**Aim of the task**
What is needed is a word-for-word copy of the lines below from the one with "Where should I" through the one with "This screenshot has height=433, width=875.", both included, with every picture left out.

◆ ◆ ◆ ◆ ◆

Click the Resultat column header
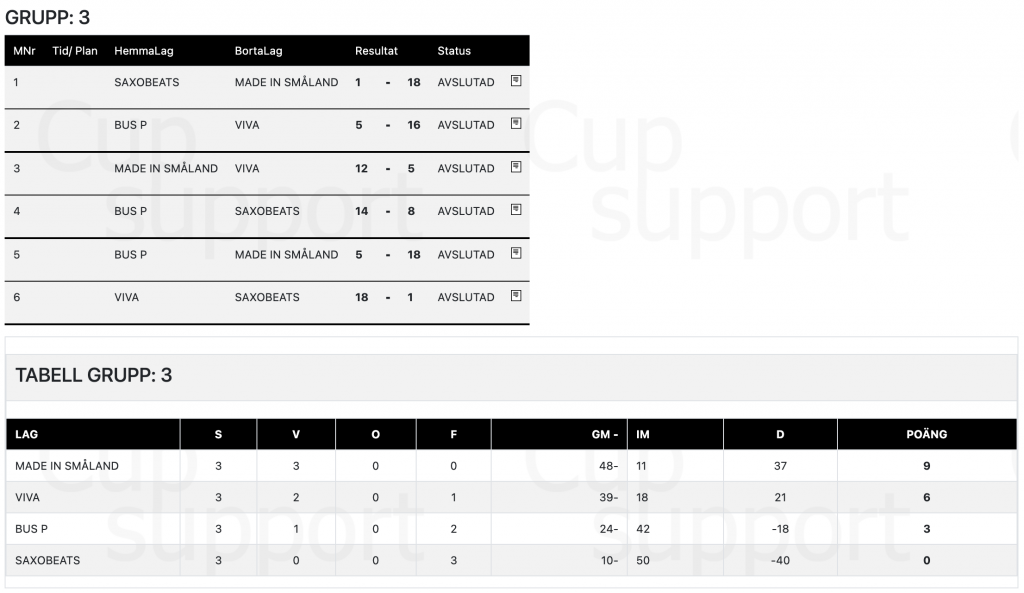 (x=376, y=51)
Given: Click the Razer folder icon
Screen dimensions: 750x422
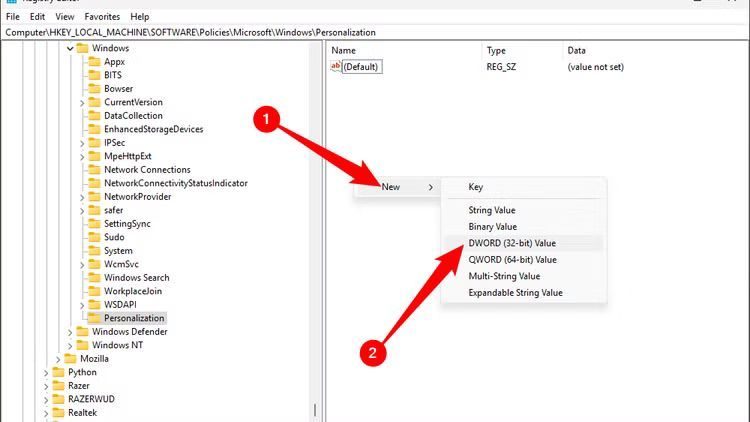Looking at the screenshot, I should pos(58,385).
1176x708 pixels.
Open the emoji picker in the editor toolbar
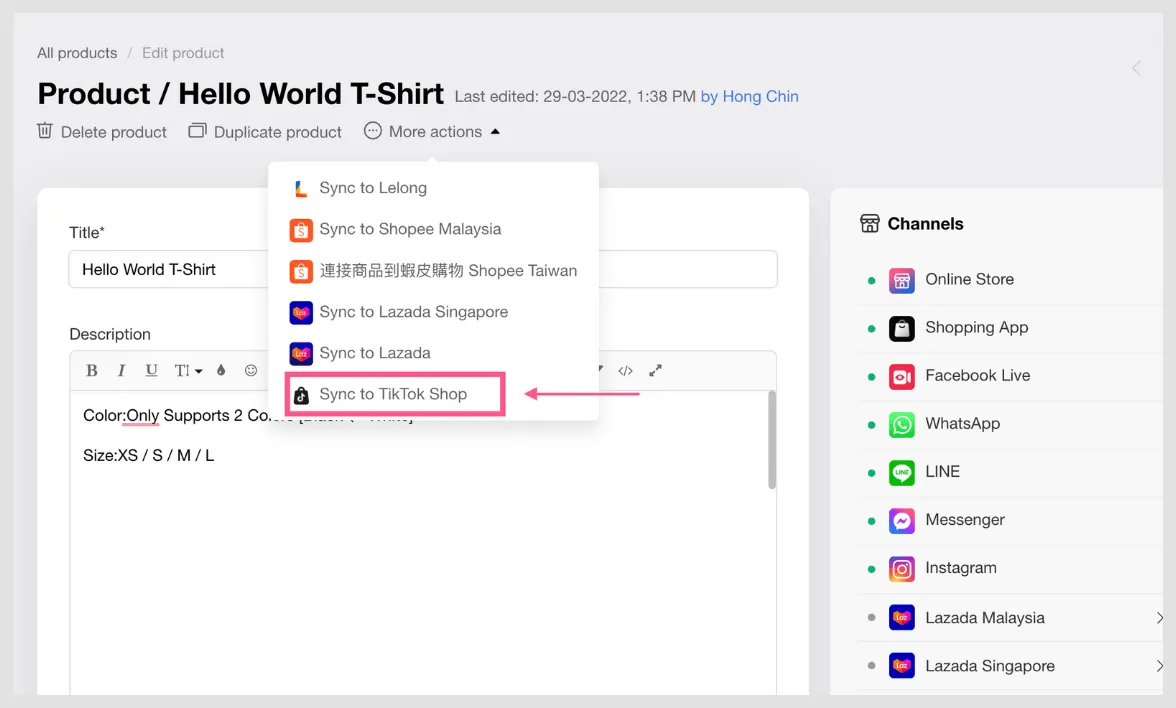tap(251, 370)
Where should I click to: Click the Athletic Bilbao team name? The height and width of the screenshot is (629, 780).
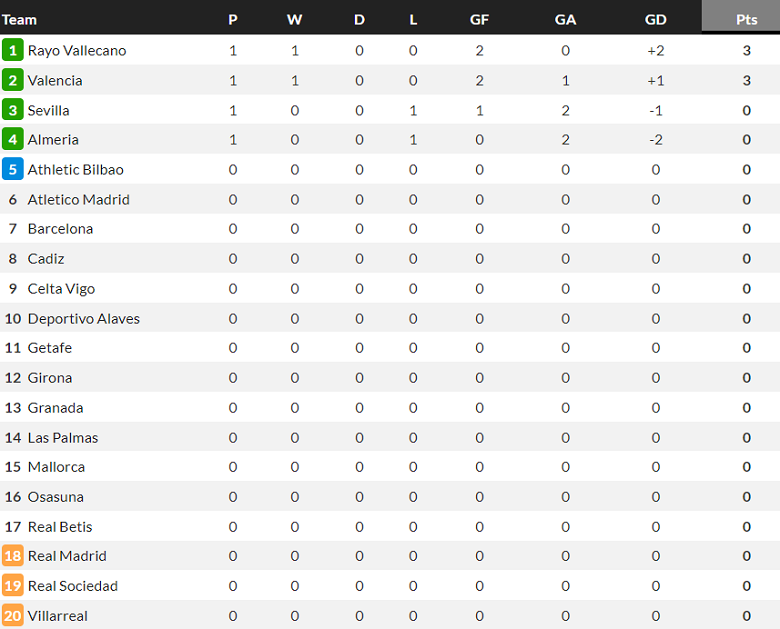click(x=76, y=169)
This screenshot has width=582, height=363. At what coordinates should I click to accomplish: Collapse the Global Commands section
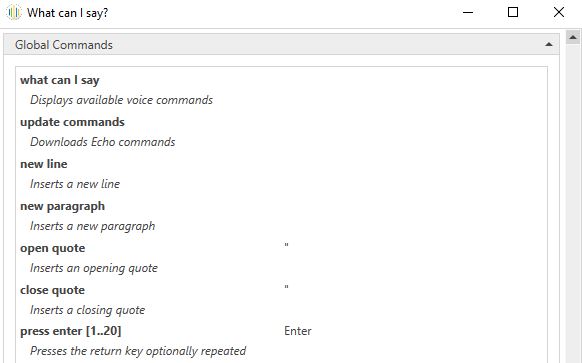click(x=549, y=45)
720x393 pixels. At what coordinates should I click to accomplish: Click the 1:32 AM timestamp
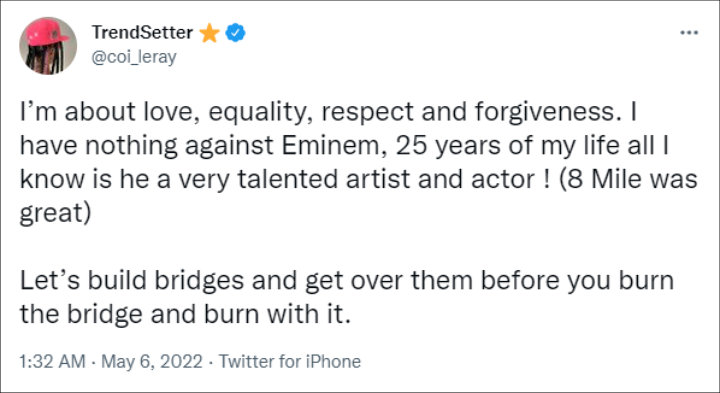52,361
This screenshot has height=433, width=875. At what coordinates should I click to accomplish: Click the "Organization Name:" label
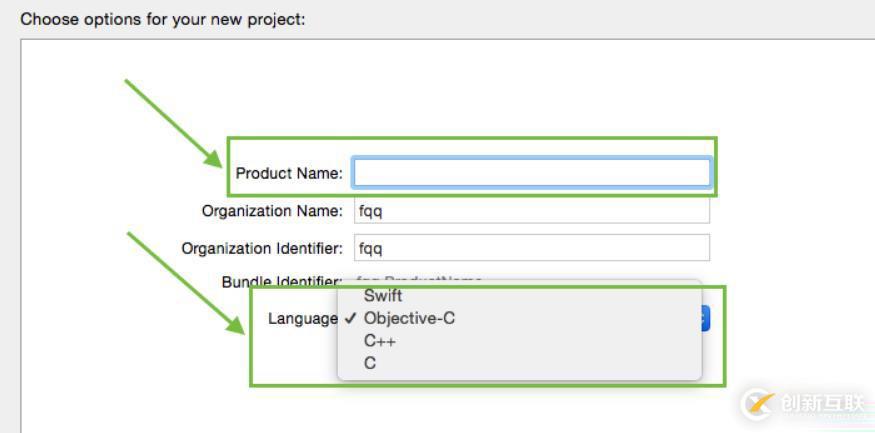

◆ ◆ ◆ ◆ ◆

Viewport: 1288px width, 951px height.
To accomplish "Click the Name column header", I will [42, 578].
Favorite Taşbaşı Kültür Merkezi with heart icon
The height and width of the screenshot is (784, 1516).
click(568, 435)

◆ ◆ ◆ ◆ ◆

**Result of the task**
Where should I click to: Click the Athletic Bilbao team name? The height and width of the screenshot is (629, 780).
click(x=76, y=169)
This screenshot has width=582, height=363. At what coordinates should I click to accomplish: Collapse the Global Commands section
click(x=549, y=45)
720x393 pixels. At what coordinates should I click to accomplish: Click the 1:32 AM timestamp
52,361
This screenshot has height=433, width=875. At what coordinates should I click to accomplish: Click the "Organization Name:" label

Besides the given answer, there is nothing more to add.